16. Juli 2024Lesezeit: 5 Min.
Sara Grasel Illustration
Kommentar von Sara Grasel

Sara Grasel ist Chefredakteurin von Selektiv. Sie ist seit fast 20 Jahren Wirtschaftsjournalistin mit Stationen bei „Die Presse“, Trending Topics und brutkasten. Zuletzt war sie Chefredakteurin der Magazine der Industriellenvereinigung.
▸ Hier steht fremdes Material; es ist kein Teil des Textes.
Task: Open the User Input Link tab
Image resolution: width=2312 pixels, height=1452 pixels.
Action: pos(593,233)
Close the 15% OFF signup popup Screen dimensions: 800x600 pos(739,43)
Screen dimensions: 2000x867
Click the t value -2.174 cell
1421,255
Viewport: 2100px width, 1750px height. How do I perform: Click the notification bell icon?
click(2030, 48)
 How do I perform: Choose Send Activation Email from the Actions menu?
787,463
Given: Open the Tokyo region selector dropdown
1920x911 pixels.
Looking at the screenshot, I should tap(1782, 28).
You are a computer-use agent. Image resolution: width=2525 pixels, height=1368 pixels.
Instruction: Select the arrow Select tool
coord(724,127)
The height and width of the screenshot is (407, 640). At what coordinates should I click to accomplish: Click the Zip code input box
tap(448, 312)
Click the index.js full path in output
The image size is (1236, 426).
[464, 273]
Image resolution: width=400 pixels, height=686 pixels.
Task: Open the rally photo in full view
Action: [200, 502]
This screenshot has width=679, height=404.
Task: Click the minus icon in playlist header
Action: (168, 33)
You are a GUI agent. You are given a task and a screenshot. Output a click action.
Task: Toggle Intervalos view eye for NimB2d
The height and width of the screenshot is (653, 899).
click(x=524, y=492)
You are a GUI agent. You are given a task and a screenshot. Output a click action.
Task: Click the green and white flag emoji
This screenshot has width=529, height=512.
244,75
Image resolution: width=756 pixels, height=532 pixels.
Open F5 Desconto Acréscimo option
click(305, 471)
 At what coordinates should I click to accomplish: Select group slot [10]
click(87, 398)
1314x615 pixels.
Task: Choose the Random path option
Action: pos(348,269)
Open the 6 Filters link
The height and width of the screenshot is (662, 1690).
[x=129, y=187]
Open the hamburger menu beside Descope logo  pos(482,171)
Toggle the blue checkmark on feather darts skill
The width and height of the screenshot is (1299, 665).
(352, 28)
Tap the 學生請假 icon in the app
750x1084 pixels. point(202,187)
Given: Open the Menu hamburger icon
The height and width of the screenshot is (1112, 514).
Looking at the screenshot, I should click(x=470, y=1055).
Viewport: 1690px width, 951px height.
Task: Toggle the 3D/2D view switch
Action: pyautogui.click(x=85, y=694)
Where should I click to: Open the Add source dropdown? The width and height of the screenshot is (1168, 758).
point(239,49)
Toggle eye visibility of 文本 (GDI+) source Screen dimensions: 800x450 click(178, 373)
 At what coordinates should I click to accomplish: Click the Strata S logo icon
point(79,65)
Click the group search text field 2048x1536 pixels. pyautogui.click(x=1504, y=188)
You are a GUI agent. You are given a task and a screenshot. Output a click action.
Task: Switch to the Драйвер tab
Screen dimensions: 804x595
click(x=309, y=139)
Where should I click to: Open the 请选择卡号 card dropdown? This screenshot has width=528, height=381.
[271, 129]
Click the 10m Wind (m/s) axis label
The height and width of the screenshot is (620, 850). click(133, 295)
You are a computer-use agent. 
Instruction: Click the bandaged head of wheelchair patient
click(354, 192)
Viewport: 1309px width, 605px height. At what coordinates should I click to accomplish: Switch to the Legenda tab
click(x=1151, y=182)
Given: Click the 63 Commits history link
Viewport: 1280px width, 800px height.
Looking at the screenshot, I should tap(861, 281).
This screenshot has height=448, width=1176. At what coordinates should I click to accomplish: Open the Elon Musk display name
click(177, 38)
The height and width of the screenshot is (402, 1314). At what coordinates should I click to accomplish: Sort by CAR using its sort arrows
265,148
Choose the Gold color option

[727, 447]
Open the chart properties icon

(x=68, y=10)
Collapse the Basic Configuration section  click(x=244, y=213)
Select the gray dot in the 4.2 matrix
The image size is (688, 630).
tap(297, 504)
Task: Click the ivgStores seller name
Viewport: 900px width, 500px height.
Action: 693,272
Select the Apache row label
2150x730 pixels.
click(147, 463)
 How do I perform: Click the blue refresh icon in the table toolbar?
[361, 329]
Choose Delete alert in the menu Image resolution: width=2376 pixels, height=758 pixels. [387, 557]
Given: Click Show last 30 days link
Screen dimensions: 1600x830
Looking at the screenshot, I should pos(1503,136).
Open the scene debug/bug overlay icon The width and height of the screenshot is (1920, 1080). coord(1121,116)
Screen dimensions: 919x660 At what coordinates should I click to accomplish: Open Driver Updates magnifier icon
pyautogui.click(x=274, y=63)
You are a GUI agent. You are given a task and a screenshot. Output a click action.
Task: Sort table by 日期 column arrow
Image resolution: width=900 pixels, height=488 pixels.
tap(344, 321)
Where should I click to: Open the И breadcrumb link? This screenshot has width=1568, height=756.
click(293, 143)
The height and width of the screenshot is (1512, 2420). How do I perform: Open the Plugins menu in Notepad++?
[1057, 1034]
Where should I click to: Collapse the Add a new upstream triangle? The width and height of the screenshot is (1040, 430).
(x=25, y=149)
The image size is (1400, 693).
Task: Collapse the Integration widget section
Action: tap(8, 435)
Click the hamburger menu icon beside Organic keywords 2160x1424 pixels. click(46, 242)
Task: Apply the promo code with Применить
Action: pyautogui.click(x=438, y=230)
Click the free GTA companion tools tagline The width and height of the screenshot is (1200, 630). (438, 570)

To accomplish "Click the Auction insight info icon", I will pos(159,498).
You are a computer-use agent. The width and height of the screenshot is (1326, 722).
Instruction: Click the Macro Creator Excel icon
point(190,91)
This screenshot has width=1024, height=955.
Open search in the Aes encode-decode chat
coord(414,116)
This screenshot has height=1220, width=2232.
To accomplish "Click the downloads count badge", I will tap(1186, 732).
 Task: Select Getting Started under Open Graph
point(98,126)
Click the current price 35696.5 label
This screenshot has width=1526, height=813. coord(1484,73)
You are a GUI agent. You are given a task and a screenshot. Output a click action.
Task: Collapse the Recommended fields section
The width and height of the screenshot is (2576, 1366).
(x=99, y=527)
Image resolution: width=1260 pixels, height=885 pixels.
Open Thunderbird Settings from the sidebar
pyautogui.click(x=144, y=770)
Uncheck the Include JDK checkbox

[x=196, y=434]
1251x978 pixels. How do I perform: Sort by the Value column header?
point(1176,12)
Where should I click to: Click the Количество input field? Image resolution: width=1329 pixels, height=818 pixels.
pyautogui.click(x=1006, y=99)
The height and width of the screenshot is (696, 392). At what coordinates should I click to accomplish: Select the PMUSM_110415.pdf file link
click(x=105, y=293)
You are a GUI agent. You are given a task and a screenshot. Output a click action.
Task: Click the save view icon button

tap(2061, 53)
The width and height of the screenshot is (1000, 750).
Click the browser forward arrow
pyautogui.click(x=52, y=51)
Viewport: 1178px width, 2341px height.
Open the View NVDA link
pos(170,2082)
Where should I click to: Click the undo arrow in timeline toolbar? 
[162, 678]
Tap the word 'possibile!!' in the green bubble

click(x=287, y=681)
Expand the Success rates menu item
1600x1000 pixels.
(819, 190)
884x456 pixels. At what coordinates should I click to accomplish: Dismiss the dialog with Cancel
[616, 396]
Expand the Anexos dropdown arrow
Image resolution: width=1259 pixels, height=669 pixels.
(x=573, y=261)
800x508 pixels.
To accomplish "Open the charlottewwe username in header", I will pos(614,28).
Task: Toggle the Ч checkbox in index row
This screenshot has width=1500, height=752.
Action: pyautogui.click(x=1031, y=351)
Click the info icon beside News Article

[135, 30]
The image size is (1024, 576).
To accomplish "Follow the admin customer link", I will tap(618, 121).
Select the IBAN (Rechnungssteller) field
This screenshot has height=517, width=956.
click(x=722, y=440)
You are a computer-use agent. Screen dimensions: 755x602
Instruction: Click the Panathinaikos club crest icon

Man scheint sich ja schon fast damit abgefunden zu haben: Europas Wirtschaft schwächelt, in Deutschland noch stärker als anderswo und in Österreich erwartet man für heuer überhaupt eine Stagnation. Ja, was soll man schon machen angesichts der vielen Krisen, die auf externe Umstände zurückzuführen sind. Achselzuckend den Weg in die weltwirtschaftliche und geopolitische Irrelevanz beschreiten, ist natürlich eine Möglichkeit – wir könnten dann an vier Tagen pro Woche Post-Wachstums-Theorien diskutieren und Europa als Freilichtmuseum der schönsten Öko-Fantasien zumindest touristisch vermarkten. Wenn wir uns aber einig sind, dass Wirtschaftswachstum vielleicht doch ganz gut wäre, um die ökologischen und gesellschaftlichen Herausforderungen und Chancen der Zukunft zu finanzieren, dann sollten wir uns langsam die ehrliche Frage stellen, woher denn ein entsprechender Impuls kommen könnte.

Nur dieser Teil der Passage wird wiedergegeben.